Over-confidence and under-confidence are variations on a much more wide-ranging theme of assumptions. We assume things to be such-and-such a way; since these then form part of our mind-set while we’re working, they’re included in that list of rules that we set up for the rods to respond to in marking the coincidence we’ve said is going to be meaningful. So the rods, obliging as ever, will respond exactly according to that list of instructions – leaving you to disentangle the confusion of whether they responded to a real object like a pipe, or an imaginary ‘object’ like “I can’t do this”. If your instructions to the rods – your instructions to you, that combining of your senses – are riddled with assumptions, it’s not going to be too likely that your results will be of much use.
This applies not only to attitudes like over-confidence, but also to assumptions about repeatability and the like. Let’s take a typical example:
It’s up to you. Your choice. You can spend all of your time looking for imaginary objects – which your rods will quite happily find for you in some imaginary world, but not, unfortunately, in this so-called ‘objective’ world that we happen to share with everyone else. Or you can pay attention to what assumptions you’re placing on the way that you work: in which case you might well get some useful results. (With practice, of course!)
There are occasions, though, where you can put the blocking effect of assumptions to practical use, by deliberately ignoring some information that would otherwise get in the way – rather like shutting out the gabbling of some load-mouthed oaf at the party so that you can listen to the quiet-voiced woman next to you. In other words, we declare that something is ‘noise’, even if it was useful information a few moments ago.

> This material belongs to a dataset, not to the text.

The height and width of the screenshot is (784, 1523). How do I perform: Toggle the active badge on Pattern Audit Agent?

Just ignore it, tell yourself that it isn’t there any more – rather as you would wish was the case with the loud-mouthed oaf!
One example would be when trying to find something with water in it, other than the water-pipe:
Properly used, this kind of ‘selective ignore-ance’ can be an immensely powerful tool. We have in fact used it already, back in Exercise 25, to get the rods to show us direction rather than position; and again in Exercise 26, where we followed the course of that one pipe and ignored any others that we might have crossed.

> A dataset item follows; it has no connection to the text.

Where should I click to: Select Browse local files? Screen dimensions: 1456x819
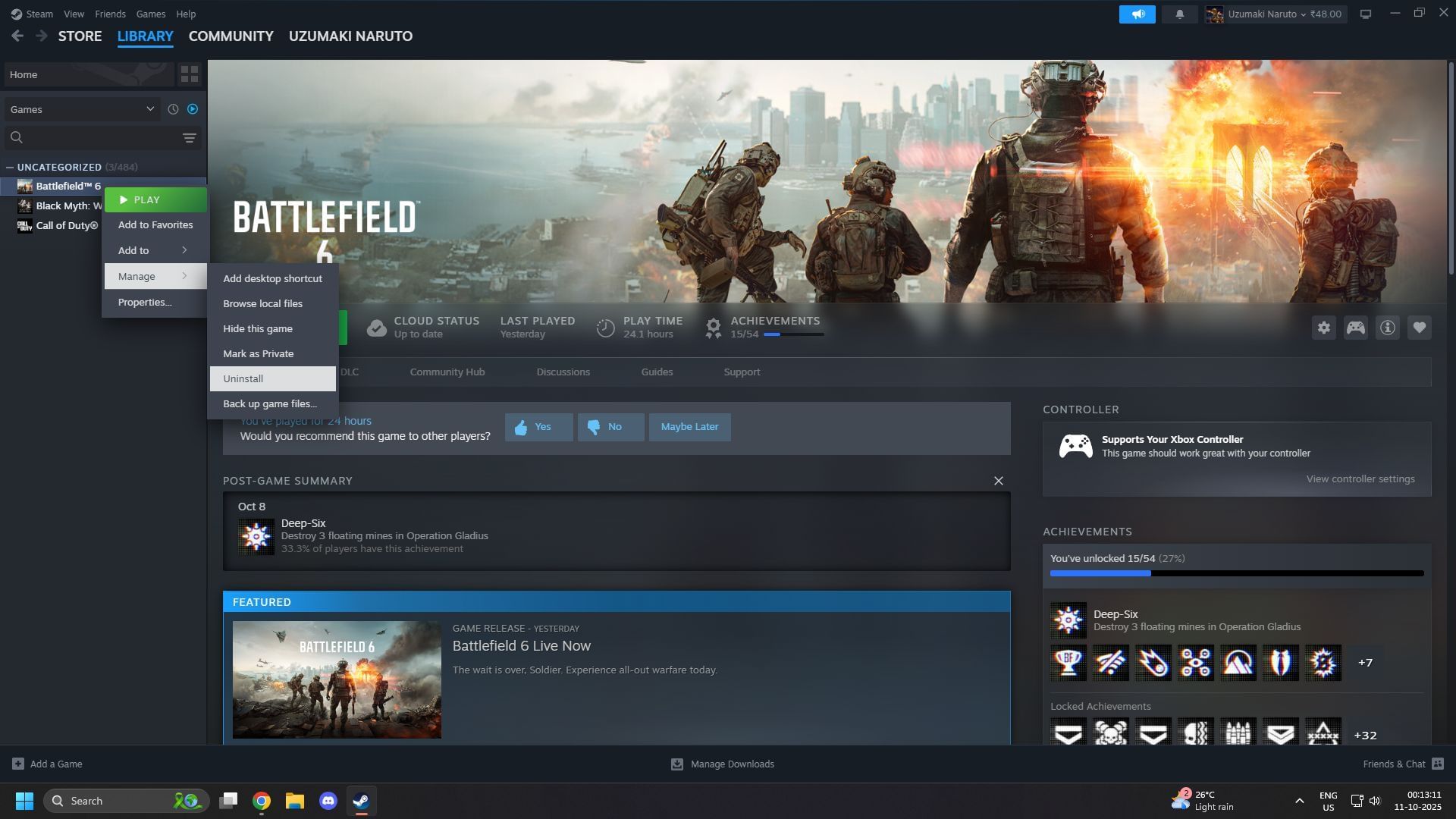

Figure 3.5: Finding depth with the ‘Bishop’s Rule’
We can use a similar process to find the depth of the pipe, with a technique known as the ‘Bishop’s Rule’ in dowsing circles for at least a couple of centuries (see Fig. 3.5). We mark a point directly above the pipe; then when we get another response from the rod, the distance back to where we started will be the same as the depth of the pipe at our starting point – in other words, ‘distance out equals distance down’.

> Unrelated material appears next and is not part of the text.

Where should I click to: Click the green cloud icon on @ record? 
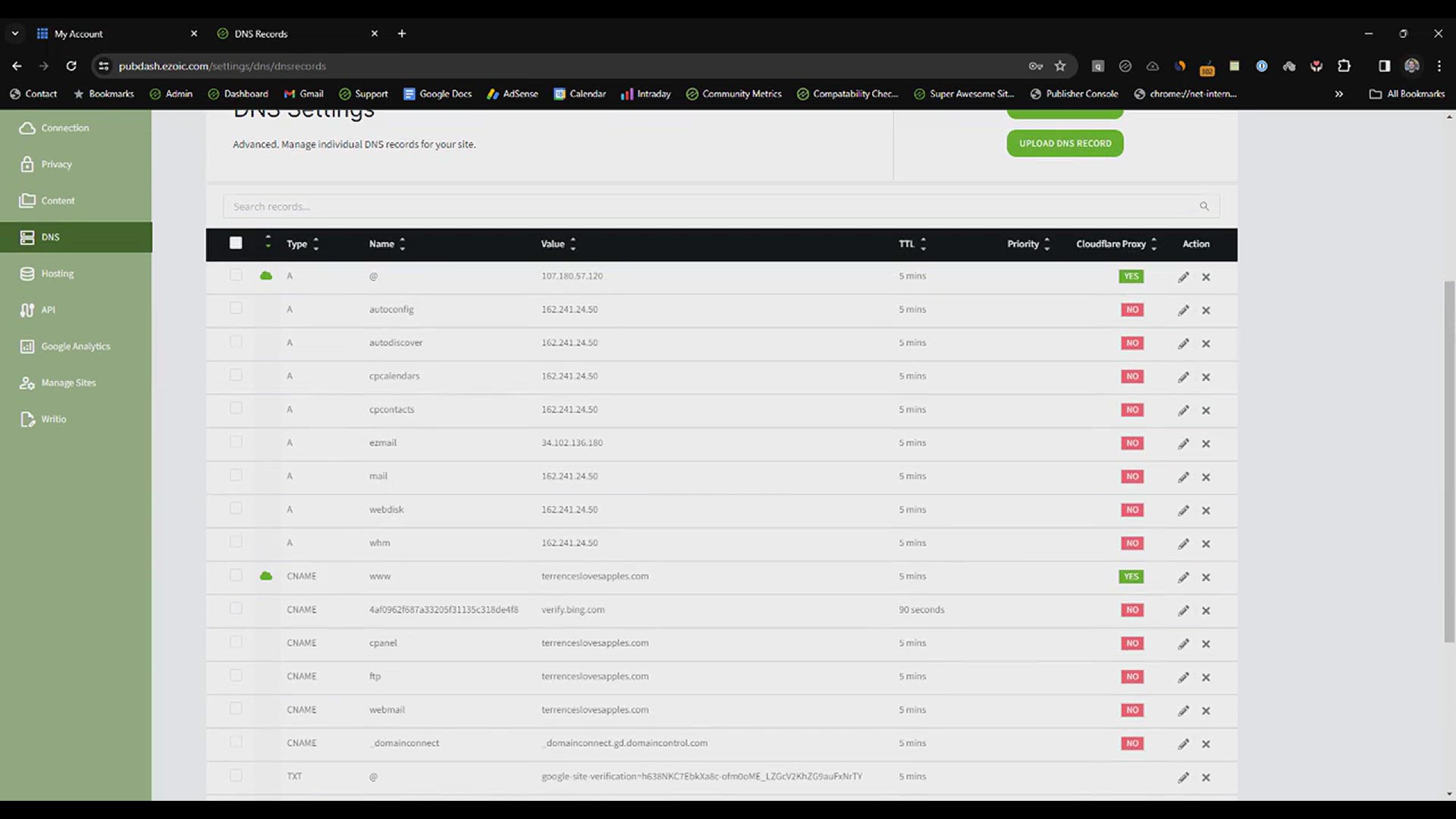(266, 276)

In all of this, do be inventive, and do remember to check things out for yourself. For example, some dowsers find that the Bishop’s Rule works in a rather different way: ‘distance out’ may be half or twice distance down, or some other factor. And that won’t be very helpful if you’ve presumed that someone else’s assumptions about experience (which is all a ‘rule’ is in reality) must apply to you: you may find yourself digging a great deal further than you thought to find that pipe!
And remember to maintain that delicate mental balancing act of ‘doing no-thing’: asking politely for things to happen, and letting things happen the way they want to in return. It is a subtle balance, and it does take practice: but if you’ve been doing the exercises rather than just reading them, you’ll be well on the way to reaching that balance by now.